ABOUT THIS EXERCISE:
The lines from the beginning of the records below through the one holding "Lectura (630, 1664)" are to be copied exactly; leave the pictures out.

+++ INPUT MATERIAL +++

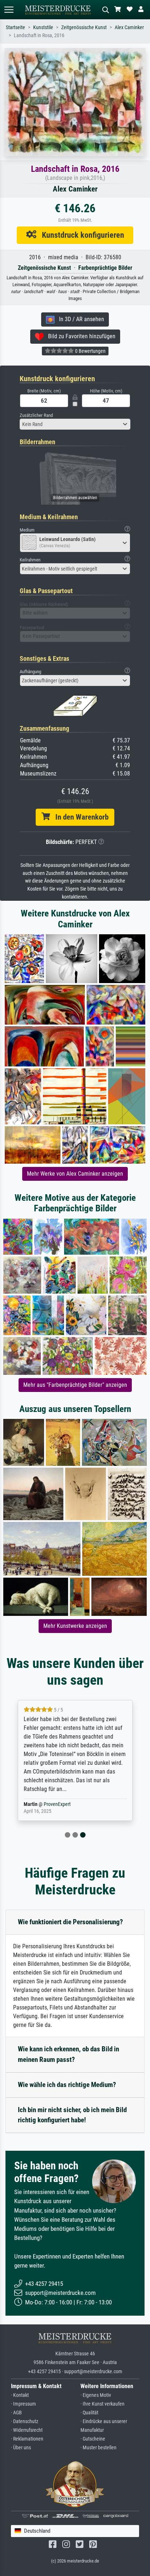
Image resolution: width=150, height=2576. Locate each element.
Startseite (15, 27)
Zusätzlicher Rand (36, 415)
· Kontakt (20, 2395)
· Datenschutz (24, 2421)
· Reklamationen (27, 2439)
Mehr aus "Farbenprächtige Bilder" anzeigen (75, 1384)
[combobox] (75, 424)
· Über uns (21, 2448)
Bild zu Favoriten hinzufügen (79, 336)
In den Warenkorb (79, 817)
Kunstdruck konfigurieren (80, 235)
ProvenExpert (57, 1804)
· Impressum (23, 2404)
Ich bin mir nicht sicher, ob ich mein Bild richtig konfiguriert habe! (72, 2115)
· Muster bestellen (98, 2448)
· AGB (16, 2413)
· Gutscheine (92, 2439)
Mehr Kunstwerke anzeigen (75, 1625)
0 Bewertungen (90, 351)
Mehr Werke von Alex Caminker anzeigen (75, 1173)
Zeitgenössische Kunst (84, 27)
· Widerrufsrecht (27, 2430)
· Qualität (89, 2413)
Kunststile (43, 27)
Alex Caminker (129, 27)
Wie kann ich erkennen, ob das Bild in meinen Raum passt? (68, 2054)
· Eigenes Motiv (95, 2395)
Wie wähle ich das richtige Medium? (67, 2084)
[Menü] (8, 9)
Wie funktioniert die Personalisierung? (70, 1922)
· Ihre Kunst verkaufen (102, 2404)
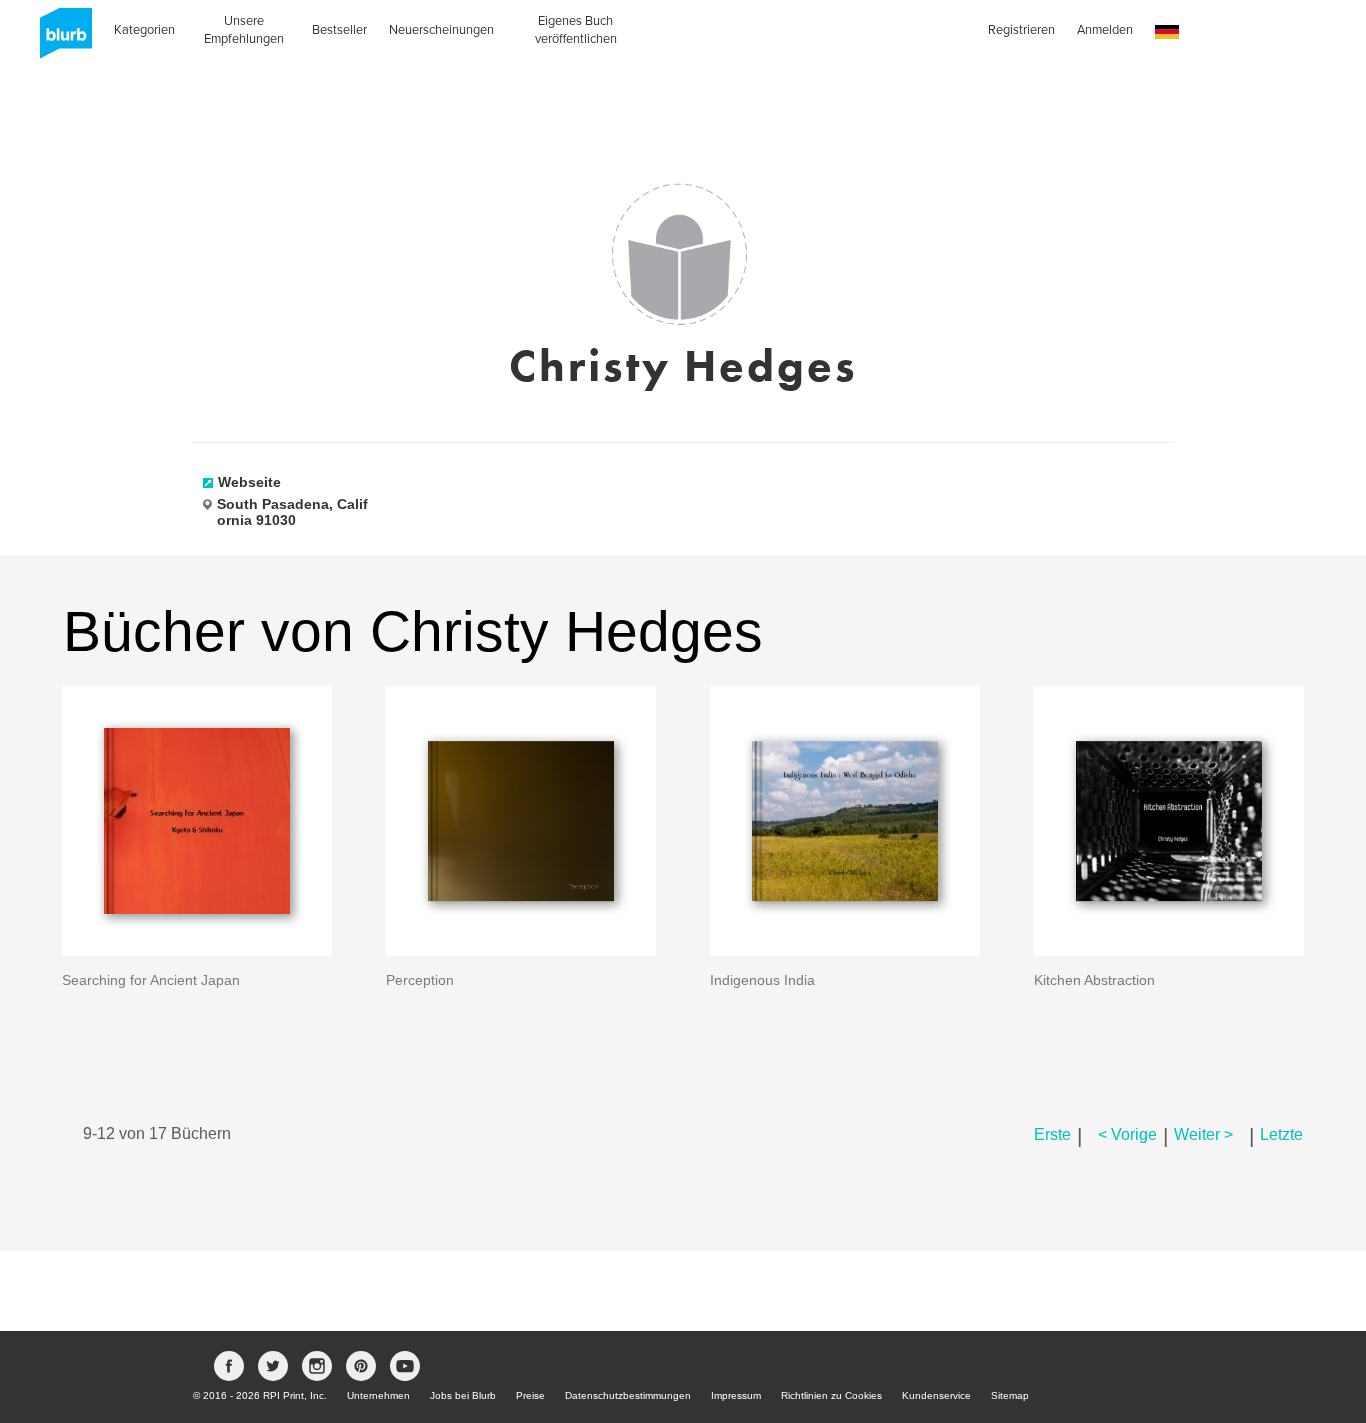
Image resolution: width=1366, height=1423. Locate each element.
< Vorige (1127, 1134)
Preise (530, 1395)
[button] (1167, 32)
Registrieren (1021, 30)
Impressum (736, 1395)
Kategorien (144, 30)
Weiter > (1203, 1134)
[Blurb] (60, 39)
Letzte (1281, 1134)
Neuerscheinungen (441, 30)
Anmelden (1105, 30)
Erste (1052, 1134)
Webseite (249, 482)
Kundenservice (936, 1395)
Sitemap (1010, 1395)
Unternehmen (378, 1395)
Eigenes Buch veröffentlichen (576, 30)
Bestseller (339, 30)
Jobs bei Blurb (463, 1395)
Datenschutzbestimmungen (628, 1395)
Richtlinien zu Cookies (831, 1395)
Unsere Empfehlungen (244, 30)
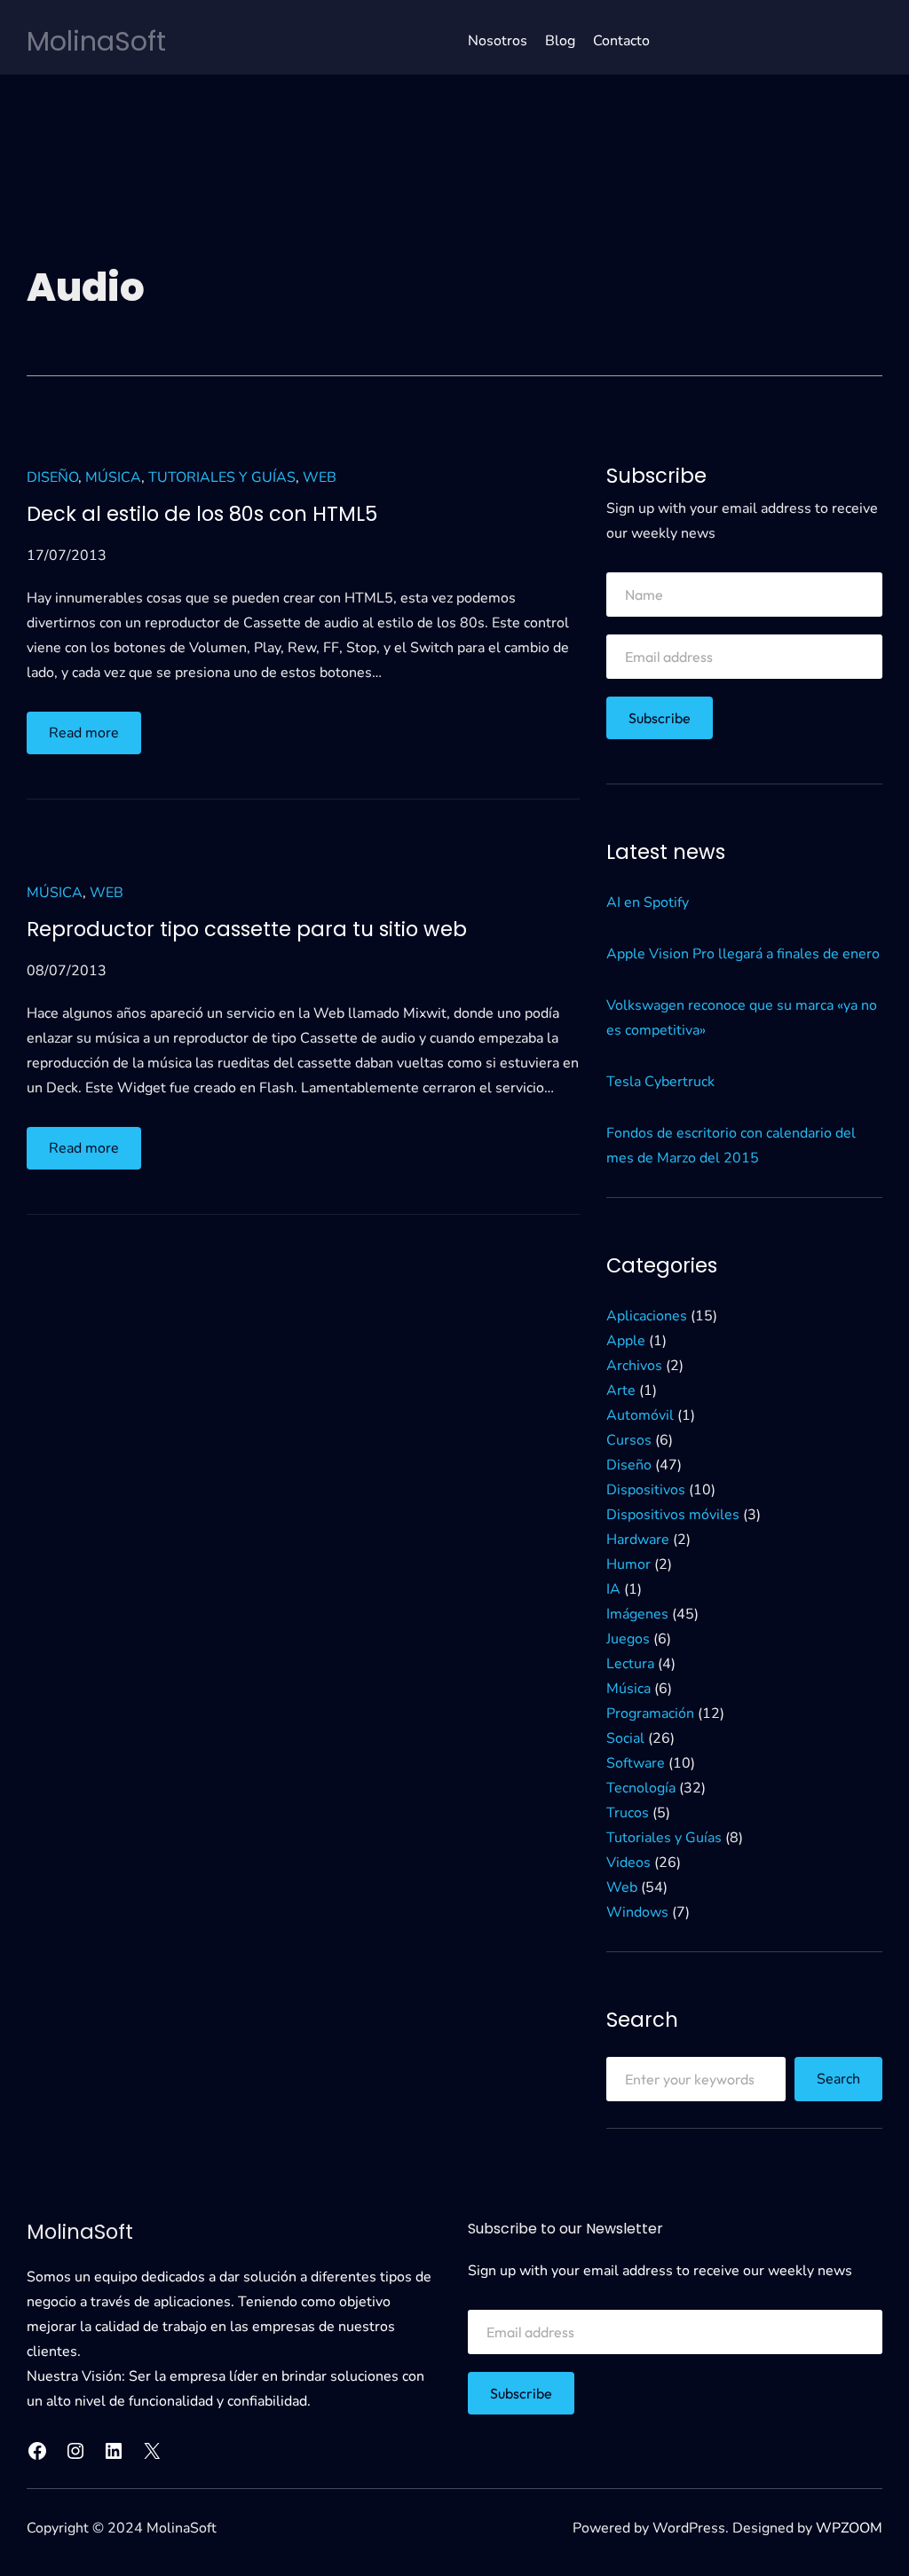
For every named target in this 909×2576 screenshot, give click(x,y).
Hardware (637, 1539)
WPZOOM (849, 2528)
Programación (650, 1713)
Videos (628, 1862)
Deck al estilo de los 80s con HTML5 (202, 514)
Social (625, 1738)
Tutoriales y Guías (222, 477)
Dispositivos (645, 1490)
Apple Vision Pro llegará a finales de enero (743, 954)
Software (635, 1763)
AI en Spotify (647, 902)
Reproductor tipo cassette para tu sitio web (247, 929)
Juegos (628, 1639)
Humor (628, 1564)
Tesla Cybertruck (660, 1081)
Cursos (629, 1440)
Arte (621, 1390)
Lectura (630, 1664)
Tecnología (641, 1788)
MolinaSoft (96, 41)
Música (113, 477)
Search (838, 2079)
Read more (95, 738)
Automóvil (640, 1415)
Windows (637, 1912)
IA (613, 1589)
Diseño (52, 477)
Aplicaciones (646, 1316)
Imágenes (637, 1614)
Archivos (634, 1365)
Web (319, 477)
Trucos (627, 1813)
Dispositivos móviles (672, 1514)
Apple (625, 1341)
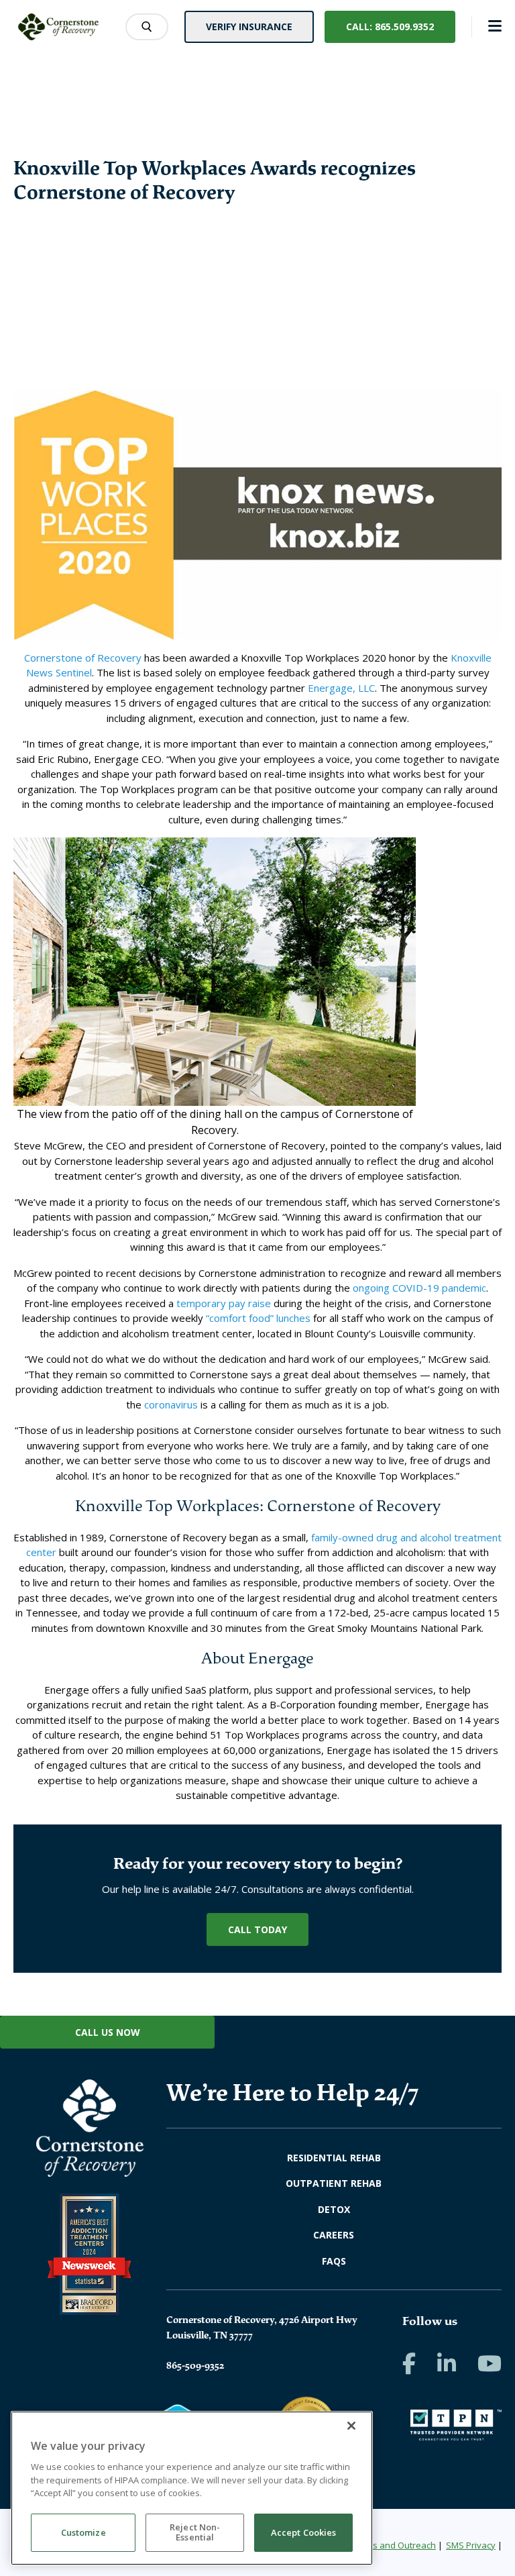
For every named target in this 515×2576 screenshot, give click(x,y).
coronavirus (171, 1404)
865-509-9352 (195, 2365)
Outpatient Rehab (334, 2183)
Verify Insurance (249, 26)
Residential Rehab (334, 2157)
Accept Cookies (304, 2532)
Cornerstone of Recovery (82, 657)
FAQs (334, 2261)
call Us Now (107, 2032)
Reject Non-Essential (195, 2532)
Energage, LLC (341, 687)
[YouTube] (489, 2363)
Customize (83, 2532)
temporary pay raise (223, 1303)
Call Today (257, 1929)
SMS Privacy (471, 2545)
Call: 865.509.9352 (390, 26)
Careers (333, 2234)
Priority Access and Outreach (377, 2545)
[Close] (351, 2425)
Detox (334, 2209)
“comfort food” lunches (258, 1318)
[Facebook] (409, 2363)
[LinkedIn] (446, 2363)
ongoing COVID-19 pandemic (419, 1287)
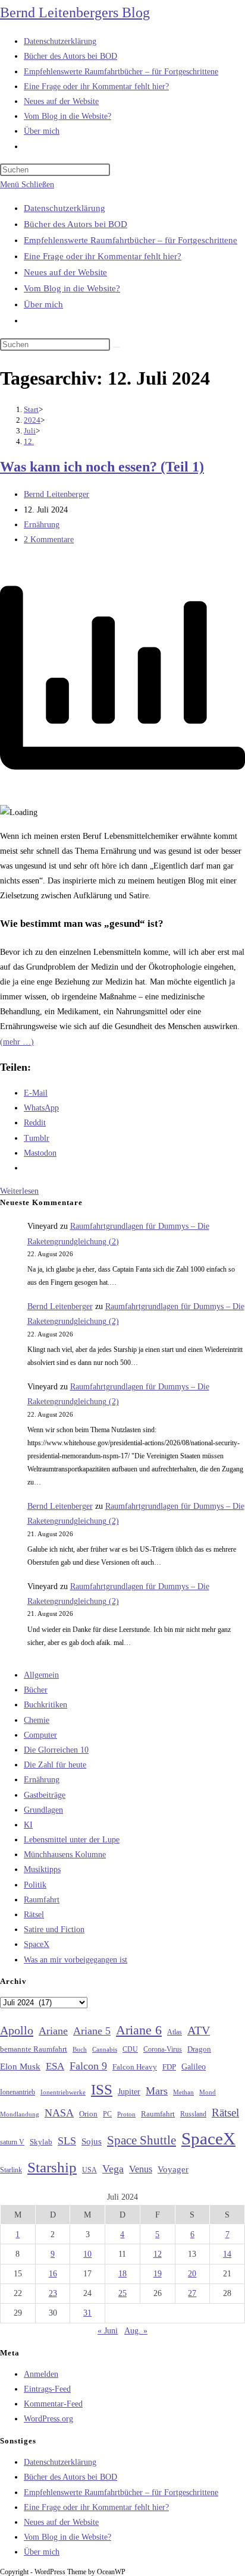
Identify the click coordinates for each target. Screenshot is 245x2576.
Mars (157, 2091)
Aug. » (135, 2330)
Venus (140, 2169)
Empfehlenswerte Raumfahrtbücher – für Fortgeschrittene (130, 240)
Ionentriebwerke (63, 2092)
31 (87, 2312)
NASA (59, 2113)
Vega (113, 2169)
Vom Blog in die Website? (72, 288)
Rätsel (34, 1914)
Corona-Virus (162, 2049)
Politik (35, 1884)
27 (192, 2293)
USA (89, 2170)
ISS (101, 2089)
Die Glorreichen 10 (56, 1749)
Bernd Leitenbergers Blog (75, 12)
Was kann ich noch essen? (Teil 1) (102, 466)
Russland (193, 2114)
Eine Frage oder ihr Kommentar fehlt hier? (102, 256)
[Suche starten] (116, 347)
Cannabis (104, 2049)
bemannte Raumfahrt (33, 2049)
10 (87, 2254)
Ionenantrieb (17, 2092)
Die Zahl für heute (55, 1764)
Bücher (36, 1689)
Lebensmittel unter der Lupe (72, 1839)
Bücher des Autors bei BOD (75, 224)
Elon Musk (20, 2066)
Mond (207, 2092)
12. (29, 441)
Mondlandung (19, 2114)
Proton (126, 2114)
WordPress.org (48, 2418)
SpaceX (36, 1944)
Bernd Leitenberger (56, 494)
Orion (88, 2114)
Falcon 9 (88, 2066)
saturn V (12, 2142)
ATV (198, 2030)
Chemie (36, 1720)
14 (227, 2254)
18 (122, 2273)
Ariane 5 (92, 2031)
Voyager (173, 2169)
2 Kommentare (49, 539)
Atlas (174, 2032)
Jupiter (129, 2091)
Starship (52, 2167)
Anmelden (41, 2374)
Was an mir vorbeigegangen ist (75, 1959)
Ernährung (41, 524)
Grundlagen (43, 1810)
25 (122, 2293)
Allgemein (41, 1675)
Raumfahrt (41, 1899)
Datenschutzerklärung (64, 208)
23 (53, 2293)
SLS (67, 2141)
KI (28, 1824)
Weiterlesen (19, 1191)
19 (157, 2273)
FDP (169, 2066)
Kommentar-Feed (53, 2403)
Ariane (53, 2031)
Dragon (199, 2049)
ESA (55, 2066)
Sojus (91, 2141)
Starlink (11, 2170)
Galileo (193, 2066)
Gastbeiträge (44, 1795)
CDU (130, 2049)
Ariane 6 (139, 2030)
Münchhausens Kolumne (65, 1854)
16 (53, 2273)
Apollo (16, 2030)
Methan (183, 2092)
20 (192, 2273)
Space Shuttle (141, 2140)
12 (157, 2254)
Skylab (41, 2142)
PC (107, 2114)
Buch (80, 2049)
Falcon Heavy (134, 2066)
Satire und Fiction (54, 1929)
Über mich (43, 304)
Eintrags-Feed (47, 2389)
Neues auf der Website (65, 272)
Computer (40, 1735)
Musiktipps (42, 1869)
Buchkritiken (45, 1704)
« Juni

+++

EXERCISE RESPONSE:
Image resolution: width=150, height=2576. Locate each element.
Startseite (15, 27)
Zusätzlicher Rand (36, 415)
· Kontakt (20, 2395)
· Datenschutz (24, 2421)
· Reklamationen (27, 2439)
Mehr aus "Farbenprächtige Bilder" anzeigen (75, 1384)
[combobox] (75, 424)
· Über uns (21, 2448)
Bild zu Favoriten hinzufügen (79, 336)
In den Warenkorb (79, 817)
Kunstdruck konfigurieren (80, 235)
ProvenExpert (57, 1804)
· Impressum (23, 2404)
Ich bin mir nicht sicher, ob ich mein Bild richtig konfiguriert habe! (72, 2115)
· Muster bestellen (98, 2448)
· AGB (16, 2413)
· Gutscheine (92, 2439)
Mehr Kunstwerke anzeigen (75, 1625)
0 Bewertungen (90, 351)
Mehr Werke von Alex Caminker anzeigen (75, 1173)
Zeitgenössische Kunst (84, 27)
· Widerrufsrecht (27, 2430)
· Qualität (89, 2413)
Kunststile (43, 27)
Alex Caminker (129, 27)
Wie kann ich erkennen, ob das Bild in meinen Raum passt? (68, 2054)
· Eigenes Motiv (95, 2395)
Wie wähle ich das richtige Medium? (67, 2084)
[Menü] (8, 9)
Wie funktioniert die Personalisierung? (70, 1922)
· Ihre Kunst verkaufen (102, 2404)
Image resolution: width=1366, height=1423. Locate each element.
< Vorige (1127, 1134)
Preise (530, 1395)
[button] (1167, 32)
Registrieren (1021, 30)
Impressum (736, 1395)
Kategorien (144, 30)
Weiter > (1203, 1134)
[Blurb] (60, 39)
Letzte (1281, 1134)
Neuerscheinungen (441, 30)
Anmelden (1105, 30)
Erste (1052, 1134)
Webseite (249, 482)
Kundenservice (936, 1395)
Sitemap (1010, 1395)
Unternehmen (378, 1395)
Eigenes Buch veröffentlichen (576, 30)
Bestseller (339, 30)
Jobs bei Blurb (463, 1395)
Datenschutzbestimmungen (628, 1395)
Richtlinien zu Cookies (831, 1395)
Unsere Empfehlungen (244, 30)
For every named target in this 909×2576 screenshot, give click(x,y).
Hardware (637, 1539)
WPZOOM (849, 2528)
Programación (650, 1713)
Videos (628, 1862)
Deck al estilo de los 80s con HTML5 (202, 514)
Social (625, 1738)
Tutoriales y Guías (222, 477)
Dispositivos (645, 1490)
Apple Vision Pro llegará a finales de enero (743, 954)
Software (635, 1763)
AI en Spotify (647, 902)
Reproductor tipo cassette para tu sitio web (247, 929)
Juegos (628, 1639)
Humor (628, 1564)
Tesla Cybertruck (660, 1081)
Cursos (629, 1440)
Arte (621, 1390)
Lectura (630, 1664)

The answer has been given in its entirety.